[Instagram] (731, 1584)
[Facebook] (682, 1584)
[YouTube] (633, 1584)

=======

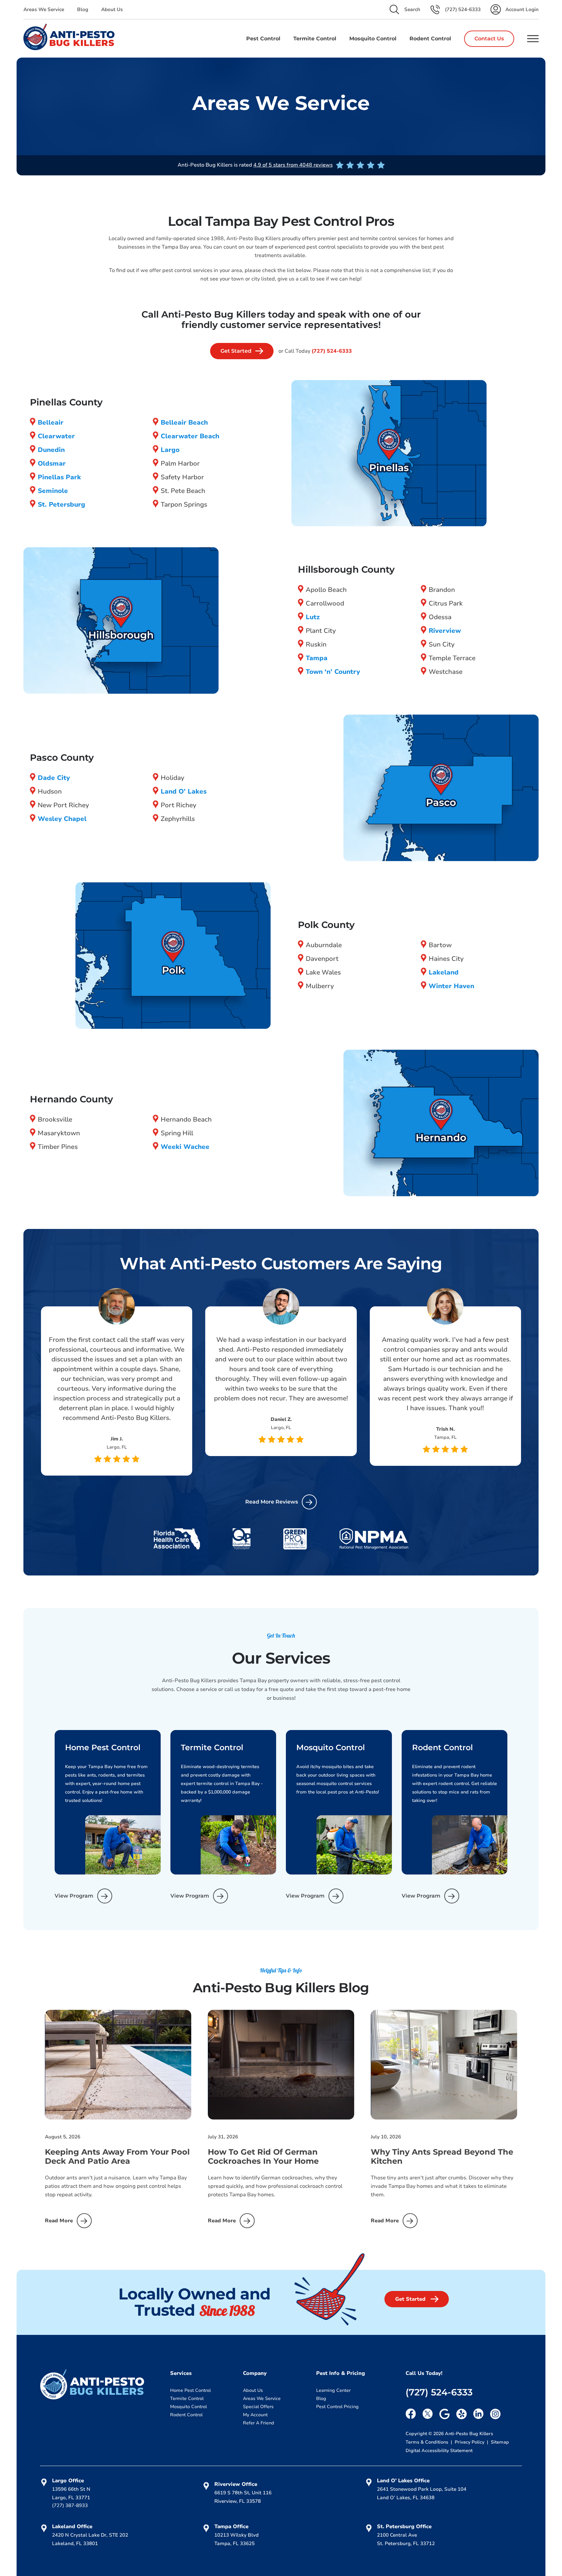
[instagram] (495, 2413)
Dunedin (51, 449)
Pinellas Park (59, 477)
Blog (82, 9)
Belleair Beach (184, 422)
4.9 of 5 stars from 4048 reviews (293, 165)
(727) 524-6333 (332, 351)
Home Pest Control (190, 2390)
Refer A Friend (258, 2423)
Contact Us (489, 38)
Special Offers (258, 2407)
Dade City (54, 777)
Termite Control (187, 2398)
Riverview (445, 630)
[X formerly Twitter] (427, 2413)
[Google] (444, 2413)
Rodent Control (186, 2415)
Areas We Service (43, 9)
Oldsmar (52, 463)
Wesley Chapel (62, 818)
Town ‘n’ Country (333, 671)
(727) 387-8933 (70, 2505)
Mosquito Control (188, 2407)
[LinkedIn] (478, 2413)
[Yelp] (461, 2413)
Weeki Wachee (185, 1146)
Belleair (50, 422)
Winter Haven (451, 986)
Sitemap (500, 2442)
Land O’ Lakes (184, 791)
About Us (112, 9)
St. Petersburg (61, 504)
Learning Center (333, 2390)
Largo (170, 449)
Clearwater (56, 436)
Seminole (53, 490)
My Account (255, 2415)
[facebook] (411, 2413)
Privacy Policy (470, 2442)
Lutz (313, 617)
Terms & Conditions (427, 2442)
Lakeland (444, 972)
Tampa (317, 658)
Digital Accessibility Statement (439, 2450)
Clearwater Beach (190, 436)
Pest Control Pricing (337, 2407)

=======

» **AIM OF THE EXERCISE**
If a line in the entries contains "Pest", copy it.

» **WRITTEN SOLUTION**
Home Pest Control (190, 2390)
Pest Control Pricing (337, 2407)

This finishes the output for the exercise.